Makalah Supervisi Pengembangan Profesi Guru Lengkap Dengan Referensinya

Makalah Supervisi Pengembangan Profesi Guru Lengkap Dengan Referensinya
Makalah Supervisi Pengembangan Profesi Guru Lengkap Dengan Referensinya
       I.            Pendahuluan
Upaya peningkatan kualitas pendidikan dari tahun ke tahun selalu menjadi acara pemerintah. Salah satunya dengan ditetapkannya UU. No. 20 Tahun 2003 wacana Sistem Pendidikan Nasional dan dijelaskan lebih lanjut dalam Peraturan Pemerintah No. 19 Tahun 2005 wacana Standar Nasional Pendidikan. Kualitas pendidikan ditentukan oleh  penyempurnaan integral dari seluruh komponen pendidikan menyerupai kualitas guru, penyebaran guru yang merata, kurikulum, sarana dan prasarana yang memadai, suasana PBM yang kondusif, dan kualitas guru yang meningkat dan didukung oleh kebijakan pemerintah. Guru merupakan titik sentral peningkatan kualitas pendidikan yang bertumpu pada kualitas proses berguru mengajar. Oleh lantaran itu peningkatan profesionalisme guru merupakan suatu keharusan.
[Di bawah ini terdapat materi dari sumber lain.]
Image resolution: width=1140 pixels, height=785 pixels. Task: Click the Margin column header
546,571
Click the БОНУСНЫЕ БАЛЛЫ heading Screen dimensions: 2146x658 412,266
Upaya peningkatan kualitas pendidikan dari tahun ke tahun selalu menjadi acara pemerinta Makalah Supervisi pengembangan profesi guru Lengkap dengan Referensinya

Guru profesional tidak hanya menguasai bidang ilmu, materi ajar, dan metode yang tepat, akan tetapi bisa memotivasi siswa, mempunyai keterampilan yang tinggi dan wawasan yang luas terhadap dunia pendidikan. Profesionalisme guru secara konsinten menjadi salah satu faktor terpenting dari mutu pendidikan. Guru yang profesional bisa membelajarkan murid secara efektif sesuai dengan hambatan sumber daya dan lingkungan. Namun, untuk menghasilkan guru yang profesional juga bukanlah kiprah yang mudah.
Dewasa ini banyak sekali guru-guru diberbagai tingkat pendidikan yang masih jauh dari sikap profesional. Kebanyakan mereka masuk kesuatu tingkat sekolah tertentu masih mempunyai sikap hirau tak acuh. Diatara mereka hanya berkerja untuk mengajar saja tanpa memikirkan bagaimana mengajar yang baik, tanpa memikirkan bagaimana membuat manajemen pendidikan yang baik dan adakala juga hanya sekedar menjalankan tugas. Sehingga, proses berguru dan pembelajaran di negara kita masih jauh ketinggalan dengan negara berkembang lainnya. Oleh lantaran itu, kami perlu menyusun makalah dengan judul “supervisi Pengembangan Profesi Guru”.

    II.            Rumusan Masalah
1.      Bagaimana konsep profesi guru?
2.      Bagaimana karakteristik dan jenis pengembangan profesi guru?
3.      Bagaimana Supervisi pendidikan sebagai sarana pengembangan profesi guru?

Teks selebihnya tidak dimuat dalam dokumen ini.